* [DATA FOR THIS TASK]
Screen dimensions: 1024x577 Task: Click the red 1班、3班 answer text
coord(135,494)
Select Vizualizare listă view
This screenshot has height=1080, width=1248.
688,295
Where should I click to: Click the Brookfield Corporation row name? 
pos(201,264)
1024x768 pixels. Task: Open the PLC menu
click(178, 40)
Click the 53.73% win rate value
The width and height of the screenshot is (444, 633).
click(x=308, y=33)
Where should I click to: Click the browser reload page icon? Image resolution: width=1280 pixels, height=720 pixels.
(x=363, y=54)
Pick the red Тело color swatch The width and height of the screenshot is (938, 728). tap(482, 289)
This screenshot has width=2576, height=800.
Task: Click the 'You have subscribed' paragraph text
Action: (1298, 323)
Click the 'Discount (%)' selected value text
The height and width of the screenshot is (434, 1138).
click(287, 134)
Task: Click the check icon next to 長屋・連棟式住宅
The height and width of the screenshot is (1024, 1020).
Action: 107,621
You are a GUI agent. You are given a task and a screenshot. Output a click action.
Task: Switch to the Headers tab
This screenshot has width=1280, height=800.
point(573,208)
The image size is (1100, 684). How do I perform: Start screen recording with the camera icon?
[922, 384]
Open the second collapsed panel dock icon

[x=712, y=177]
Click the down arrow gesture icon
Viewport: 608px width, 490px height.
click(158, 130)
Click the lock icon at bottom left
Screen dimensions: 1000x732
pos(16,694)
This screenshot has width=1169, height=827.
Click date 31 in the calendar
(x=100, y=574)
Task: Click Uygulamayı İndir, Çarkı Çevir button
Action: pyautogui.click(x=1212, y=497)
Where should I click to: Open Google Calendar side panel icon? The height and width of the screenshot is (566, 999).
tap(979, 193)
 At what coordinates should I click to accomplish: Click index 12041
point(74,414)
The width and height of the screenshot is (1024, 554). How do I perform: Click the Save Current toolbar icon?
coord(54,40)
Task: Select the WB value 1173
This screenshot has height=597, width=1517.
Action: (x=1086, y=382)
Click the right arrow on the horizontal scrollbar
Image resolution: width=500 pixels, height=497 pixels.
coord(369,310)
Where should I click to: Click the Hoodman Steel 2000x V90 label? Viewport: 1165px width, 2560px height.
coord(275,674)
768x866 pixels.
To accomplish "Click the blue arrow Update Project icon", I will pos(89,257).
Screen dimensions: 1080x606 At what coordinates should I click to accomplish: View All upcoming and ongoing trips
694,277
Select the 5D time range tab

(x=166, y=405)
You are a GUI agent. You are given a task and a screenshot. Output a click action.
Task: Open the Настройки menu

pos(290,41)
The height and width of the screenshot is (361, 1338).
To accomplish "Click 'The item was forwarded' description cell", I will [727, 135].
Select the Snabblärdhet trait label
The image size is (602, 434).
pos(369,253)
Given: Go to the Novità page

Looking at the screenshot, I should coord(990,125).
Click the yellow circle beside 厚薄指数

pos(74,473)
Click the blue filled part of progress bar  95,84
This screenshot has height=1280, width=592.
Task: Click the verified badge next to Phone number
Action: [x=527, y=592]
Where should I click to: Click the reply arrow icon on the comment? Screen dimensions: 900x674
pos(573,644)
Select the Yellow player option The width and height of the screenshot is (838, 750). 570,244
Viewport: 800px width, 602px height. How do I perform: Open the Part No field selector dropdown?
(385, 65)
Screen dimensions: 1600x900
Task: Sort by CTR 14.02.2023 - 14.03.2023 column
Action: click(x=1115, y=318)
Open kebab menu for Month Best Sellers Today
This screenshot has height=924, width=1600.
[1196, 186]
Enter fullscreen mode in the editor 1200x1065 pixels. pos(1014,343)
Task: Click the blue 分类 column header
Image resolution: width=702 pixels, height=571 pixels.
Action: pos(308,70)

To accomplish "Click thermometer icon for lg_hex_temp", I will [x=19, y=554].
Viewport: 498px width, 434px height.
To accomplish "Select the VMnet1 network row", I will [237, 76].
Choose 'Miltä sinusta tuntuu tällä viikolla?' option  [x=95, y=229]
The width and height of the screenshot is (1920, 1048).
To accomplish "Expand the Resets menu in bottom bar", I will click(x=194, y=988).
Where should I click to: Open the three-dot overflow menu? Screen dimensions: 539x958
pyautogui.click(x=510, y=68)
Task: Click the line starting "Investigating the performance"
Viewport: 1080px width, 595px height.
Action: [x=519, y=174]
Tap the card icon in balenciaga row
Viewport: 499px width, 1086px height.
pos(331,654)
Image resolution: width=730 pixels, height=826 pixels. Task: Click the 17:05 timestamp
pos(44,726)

* [YOUR ASSIGNMENT] Find the word "option" in the entries, and copy every line it shows up in.

* [TASK SOLUTION]
Select the Yellow player option The width and height of the screenshot is (838, 750). 570,244
Choose 'Miltä sinusta tuntuu tällä viikolla?' option  [x=95, y=229]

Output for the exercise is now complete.